DEUTSCHLAND (Berlin) - Der Gänsebraten ist gerade verdaut, da steht so manchem Kopf und Magen zu Silvester eine neue Belastungsprobe bevor: Das Jahr 2010 beginnt für viele Menschen nicht nur mit einem Feuerwerk, sondern auch mit einem gehörigen "Kater". Schwerer Kopf, rebellischer Magen und ein bleierner Körper - das sind die typischen Symptome nach zu großem Alkoholgenuss. Damit der Verdauungstrakt nicht überstrapaziert wird und der Schädel nicht allzu sehr brummt, raten Ernährungsexperten vor dem Feiern zu einem fett- oder kalorienreichen Essen.

Keinesfalls sollte Alkohol auf leeren Magen und möglichst auch nicht durcheinander getrunken werden. Eine Lasagne, Thunfisch in Öl, Nudelsalat oder Eierspeisen eignen sich gut als Grundlage.
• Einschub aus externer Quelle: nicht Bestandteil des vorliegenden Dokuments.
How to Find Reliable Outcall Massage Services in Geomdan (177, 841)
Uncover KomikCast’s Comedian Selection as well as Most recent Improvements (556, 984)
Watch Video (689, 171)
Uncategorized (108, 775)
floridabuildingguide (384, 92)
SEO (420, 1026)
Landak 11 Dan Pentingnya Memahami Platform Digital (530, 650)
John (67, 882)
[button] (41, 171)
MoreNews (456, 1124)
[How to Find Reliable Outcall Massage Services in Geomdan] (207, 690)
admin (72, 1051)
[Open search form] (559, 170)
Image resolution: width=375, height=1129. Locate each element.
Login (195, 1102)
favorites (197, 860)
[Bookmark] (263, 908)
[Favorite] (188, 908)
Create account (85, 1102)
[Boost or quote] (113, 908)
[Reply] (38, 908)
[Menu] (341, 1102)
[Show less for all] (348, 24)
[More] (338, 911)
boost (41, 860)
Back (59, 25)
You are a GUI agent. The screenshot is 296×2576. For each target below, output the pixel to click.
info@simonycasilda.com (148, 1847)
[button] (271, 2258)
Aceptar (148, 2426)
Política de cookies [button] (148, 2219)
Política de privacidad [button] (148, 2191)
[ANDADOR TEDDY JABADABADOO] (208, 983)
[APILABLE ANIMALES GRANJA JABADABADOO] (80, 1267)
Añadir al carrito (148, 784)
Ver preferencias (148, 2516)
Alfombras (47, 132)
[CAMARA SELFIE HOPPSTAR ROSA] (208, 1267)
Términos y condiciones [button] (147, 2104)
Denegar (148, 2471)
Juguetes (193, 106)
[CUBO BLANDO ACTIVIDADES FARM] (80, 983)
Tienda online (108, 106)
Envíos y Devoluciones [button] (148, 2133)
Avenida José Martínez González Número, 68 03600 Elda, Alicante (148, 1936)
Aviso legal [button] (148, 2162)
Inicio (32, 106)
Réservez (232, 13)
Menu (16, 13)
Zwischendurch sollten Partygäste Nüsse, Käsehappen, Leberwurstbrötchen und ein Glas Wasser zu sich nehmen - so wird der Weg des Alkohols ins Blut verlangsamt. Besonders heftig wirken kohlensäurehaltige oder auch warme, zuckerreiche Getränke wie Punsch, bei denen der Alkohol besonders schnell in der Blutbahn zirkuliert. Sauerstoffmangel in überfüllten Räumen kann einen heftigen "Kater" noch fördern.

Alkohol wird vom Körper zwar schnell aufgenommen, aber nur langsam abgebaut. Ein 80 Kilogramm schwerer Mann benötigt etwa zweieinhalb Stunden, um 20 Gramm Alkohol abzubauen. Das entspricht etwa einem halben Liter Bier, einem Viertel Liter Wein oder drei Gläsern Schnaps. Frauen brauchen für dieselbe Menge rund drei Stunden zum Abbauen.
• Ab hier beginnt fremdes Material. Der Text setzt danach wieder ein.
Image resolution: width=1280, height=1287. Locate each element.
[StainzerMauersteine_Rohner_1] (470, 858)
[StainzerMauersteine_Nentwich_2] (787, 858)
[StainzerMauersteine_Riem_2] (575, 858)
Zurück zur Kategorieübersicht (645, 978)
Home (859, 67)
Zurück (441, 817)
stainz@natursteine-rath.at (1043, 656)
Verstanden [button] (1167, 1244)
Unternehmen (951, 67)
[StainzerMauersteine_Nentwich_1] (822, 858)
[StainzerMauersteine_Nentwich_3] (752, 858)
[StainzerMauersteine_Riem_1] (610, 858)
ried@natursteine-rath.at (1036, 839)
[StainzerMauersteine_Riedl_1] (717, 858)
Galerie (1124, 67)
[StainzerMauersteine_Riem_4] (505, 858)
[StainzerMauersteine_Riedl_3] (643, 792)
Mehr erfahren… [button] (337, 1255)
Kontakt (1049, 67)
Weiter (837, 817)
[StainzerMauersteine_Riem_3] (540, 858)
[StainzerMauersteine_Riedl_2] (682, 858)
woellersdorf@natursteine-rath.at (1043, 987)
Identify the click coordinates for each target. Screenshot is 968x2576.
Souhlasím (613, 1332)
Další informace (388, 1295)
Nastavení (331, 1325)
Weil Alkohol entwässert und den Mineralhaushalt des Körpers durcheinander bringt, raten Experten, zwischendurch viel alkoholfreie Flüssigkeit zu trinken. Als Faustregel gilt: zwei Teile Wasser auf einen Teil Wein oder Sekt. Auch bittere Kräuterauszüge aus Wermut, Artischocken oder Mariendistel sollen die Leberfunktion unterstützen und auf diese Weise dem "Kater" vorbeugen. Wissenschaftlich bewiesen ist das allerdings nicht.
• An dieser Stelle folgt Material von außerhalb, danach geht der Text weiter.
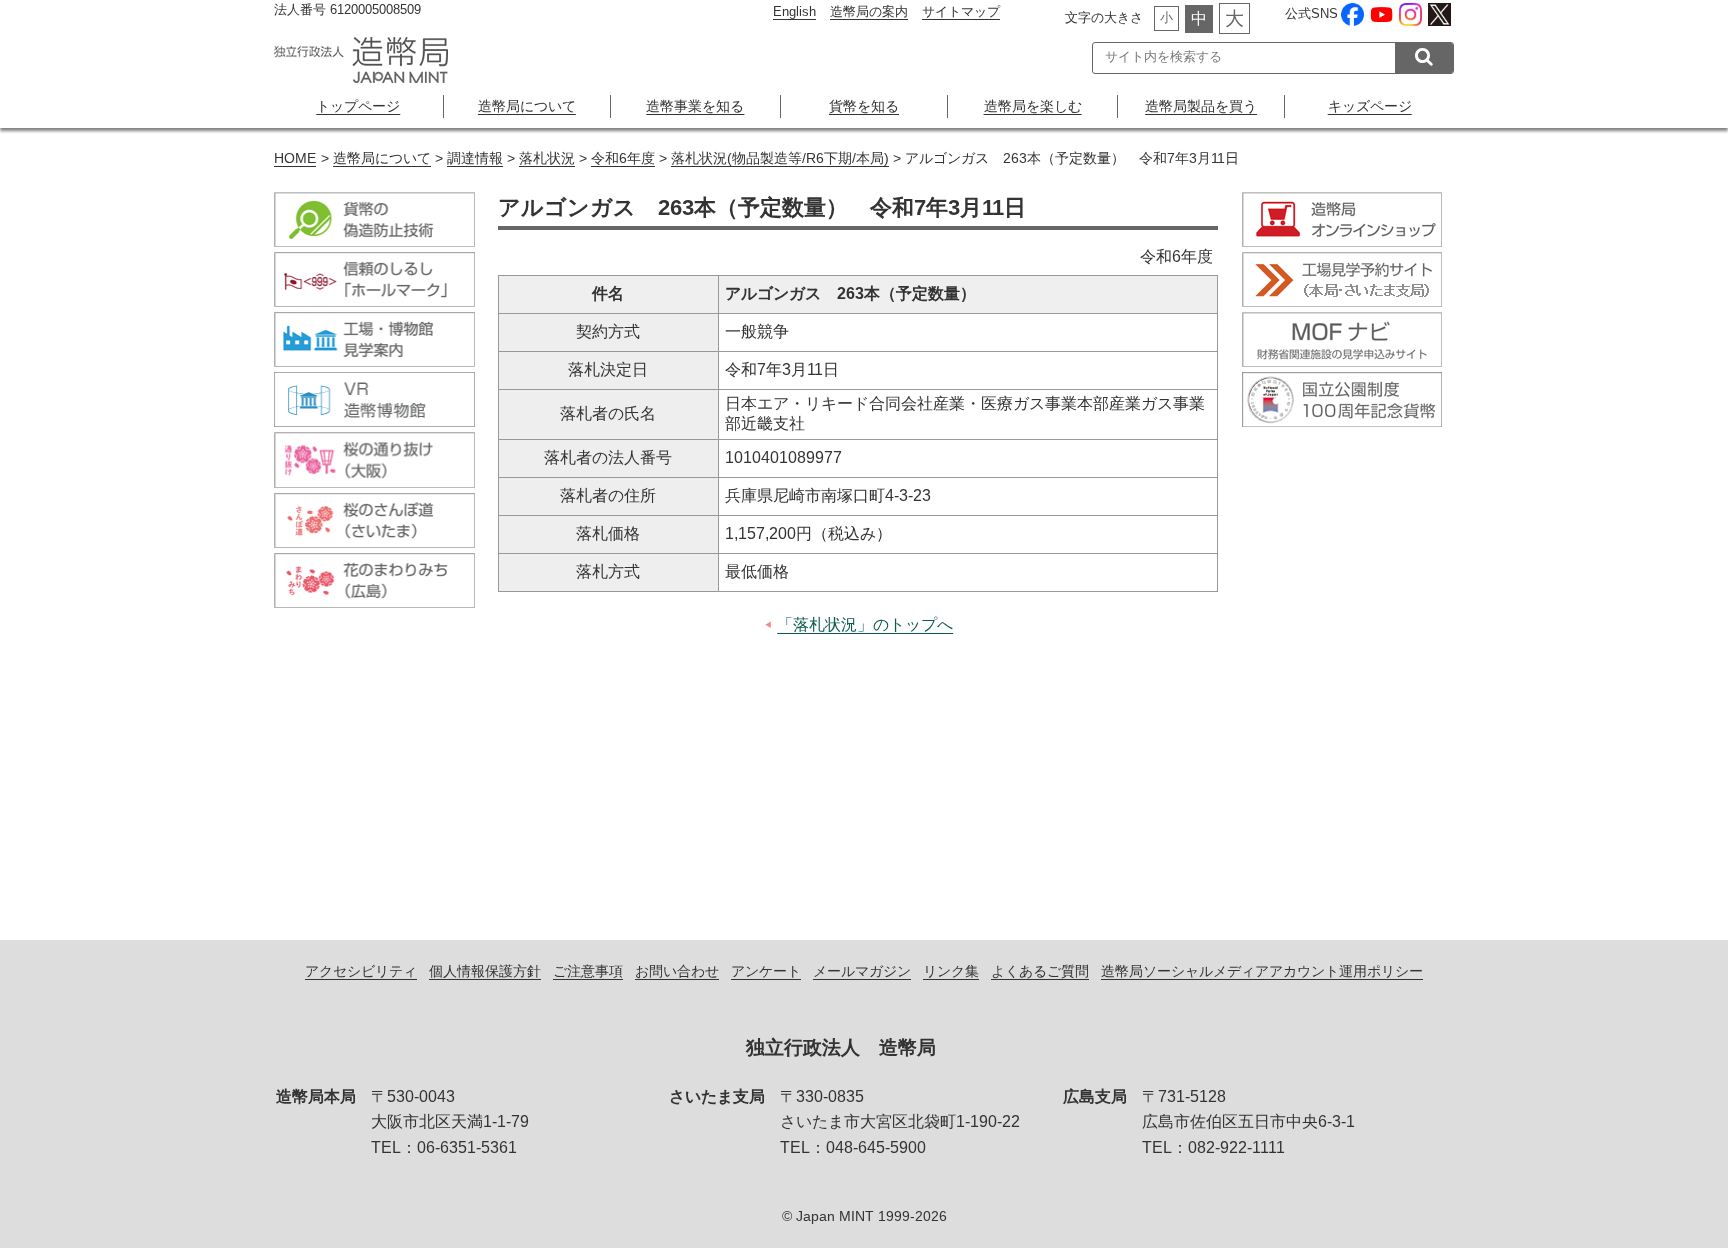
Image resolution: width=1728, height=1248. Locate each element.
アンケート (766, 971)
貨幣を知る (864, 106)
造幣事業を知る (695, 106)
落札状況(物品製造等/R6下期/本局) (780, 158)
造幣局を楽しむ (1033, 106)
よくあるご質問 (1040, 971)
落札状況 (547, 158)
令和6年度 (623, 158)
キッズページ (1370, 106)
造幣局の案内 (869, 11)
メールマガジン (862, 971)
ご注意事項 (588, 971)
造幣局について (527, 106)
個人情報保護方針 (485, 971)
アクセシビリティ (361, 971)
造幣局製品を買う (1201, 106)
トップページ (358, 106)
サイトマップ (961, 11)
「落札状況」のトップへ (865, 624)
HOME (295, 158)
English (794, 11)
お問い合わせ (677, 971)
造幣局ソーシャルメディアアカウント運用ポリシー (1262, 971)
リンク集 (951, 971)
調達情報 (475, 158)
Wer trotz aller Vorsichtsmaßnahmen am Neujahrsmorgen mit Kopfschmerzen, Übelkeit und Schwindel aufwacht, bekämpft dies am besten mit reichlich Mineralwasser, Fruchtsaftschorlen und einem sauer-salzigen und wasserreichen "Kater"-Frühstück. Weit empfehlenswerter als Kopfschmerzmittel sind dabei ein herzhafter Sauerkrauteintopf, Bratheringe, Salzgebäck und saure Gurken. Das darin enthaltene Salz hilft, den Mineralhaushalt wieder in Ordnung zu bringen. Und ein Spaziergang an der frischen Luft bringt den Kreislauf in Schwung. (aw.yoopress)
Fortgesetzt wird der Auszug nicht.